YOUR TASK.
Copy out the material in full. Leave every line as it is.

EXTRACTED ENTRIES.
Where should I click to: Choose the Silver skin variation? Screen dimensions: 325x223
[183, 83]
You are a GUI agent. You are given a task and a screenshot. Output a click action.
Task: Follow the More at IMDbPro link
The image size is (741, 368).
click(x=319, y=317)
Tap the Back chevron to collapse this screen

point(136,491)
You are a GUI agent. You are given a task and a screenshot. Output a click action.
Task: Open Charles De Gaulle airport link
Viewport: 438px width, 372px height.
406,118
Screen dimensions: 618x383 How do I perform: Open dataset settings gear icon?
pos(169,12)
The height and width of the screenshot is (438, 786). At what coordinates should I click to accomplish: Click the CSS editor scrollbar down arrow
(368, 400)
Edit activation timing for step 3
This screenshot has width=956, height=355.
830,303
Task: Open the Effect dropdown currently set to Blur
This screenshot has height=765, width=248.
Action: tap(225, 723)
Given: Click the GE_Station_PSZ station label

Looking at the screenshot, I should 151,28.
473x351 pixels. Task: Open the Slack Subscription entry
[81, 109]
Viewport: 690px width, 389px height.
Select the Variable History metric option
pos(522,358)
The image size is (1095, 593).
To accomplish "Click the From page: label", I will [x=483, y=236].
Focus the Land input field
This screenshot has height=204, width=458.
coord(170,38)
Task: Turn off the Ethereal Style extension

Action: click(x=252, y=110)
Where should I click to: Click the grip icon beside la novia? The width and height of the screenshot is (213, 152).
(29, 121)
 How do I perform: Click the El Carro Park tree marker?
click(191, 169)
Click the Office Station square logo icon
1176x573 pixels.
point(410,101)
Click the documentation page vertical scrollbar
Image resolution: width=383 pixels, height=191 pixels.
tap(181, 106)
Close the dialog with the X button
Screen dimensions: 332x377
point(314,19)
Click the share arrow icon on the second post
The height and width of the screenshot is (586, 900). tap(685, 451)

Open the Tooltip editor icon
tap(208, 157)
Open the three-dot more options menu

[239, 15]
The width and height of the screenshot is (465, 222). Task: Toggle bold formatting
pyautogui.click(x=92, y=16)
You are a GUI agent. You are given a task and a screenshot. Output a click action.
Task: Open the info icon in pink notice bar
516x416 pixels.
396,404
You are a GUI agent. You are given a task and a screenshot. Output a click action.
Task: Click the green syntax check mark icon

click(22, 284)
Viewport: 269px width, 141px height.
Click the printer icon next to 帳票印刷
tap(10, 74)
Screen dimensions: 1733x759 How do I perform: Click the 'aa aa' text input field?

THE ANSWER.
Where should I click to: Choose the Silver skin variation? Screen dimensions: 325x223
[183, 83]
You are a GUI agent. You are given a task and a screenshot. Output a click action.
Task: Follow the More at IMDbPro link
The image size is (741, 368).
click(x=319, y=317)
Tap the Back chevron to collapse this screen

point(136,491)
You are a GUI agent. You are given a task and a screenshot. Output a click action.
Task: Open Charles De Gaulle airport link
Viewport: 438px width, 372px height.
406,118
Screen dimensions: 618x383 How do I perform: Open dataset settings gear icon?
pos(169,12)
The height and width of the screenshot is (438, 786). At what coordinates should I click to accomplish: Click the CSS editor scrollbar down arrow
(368, 400)
Edit activation timing for step 3
This screenshot has width=956, height=355.
830,303
Task: Open the Effect dropdown currently set to Blur
This screenshot has height=765, width=248.
Action: tap(225, 723)
Given: Click the GE_Station_PSZ station label

Looking at the screenshot, I should 151,28.
473x351 pixels. Task: Open the Slack Subscription entry
[81, 109]
Viewport: 690px width, 389px height.
Select the Variable History metric option
pos(522,358)
The image size is (1095, 593).
To accomplish "Click the From page: label", I will [x=483, y=236].
Focus the Land input field
This screenshot has height=204, width=458.
coord(170,38)
Task: Turn off the Ethereal Style extension

Action: click(x=252, y=110)
Where should I click to: Click the grip icon beside la novia? The width and height of the screenshot is (213, 152).
(29, 121)
 How do I perform: Click the El Carro Park tree marker?
click(191, 169)
Click the Office Station square logo icon
1176x573 pixels.
point(410,101)
Click the documentation page vertical scrollbar
Image resolution: width=383 pixels, height=191 pixels.
tap(181, 106)
Close the dialog with the X button
Screen dimensions: 332x377
point(314,19)
Click the share arrow icon on the second post
The height and width of the screenshot is (586, 900). tap(685, 451)

Open the Tooltip editor icon
tap(208, 157)
Open the three-dot more options menu

[239, 15]
The width and height of the screenshot is (465, 222). Task: Toggle bold formatting
pyautogui.click(x=92, y=16)
You are a GUI agent. You are given a task and a screenshot. Output a click action.
Task: Open the info icon in pink notice bar
516x416 pixels.
396,404
You are a GUI agent. You are given a task and a screenshot. Output a click action.
Task: Click the green syntax check mark icon

click(22, 284)
Viewport: 269px width, 141px height.
Click the printer icon next to 帳票印刷
tap(10, 74)
Screen dimensions: 1733x759 How do I perform: Click the 'aa aa' text input field?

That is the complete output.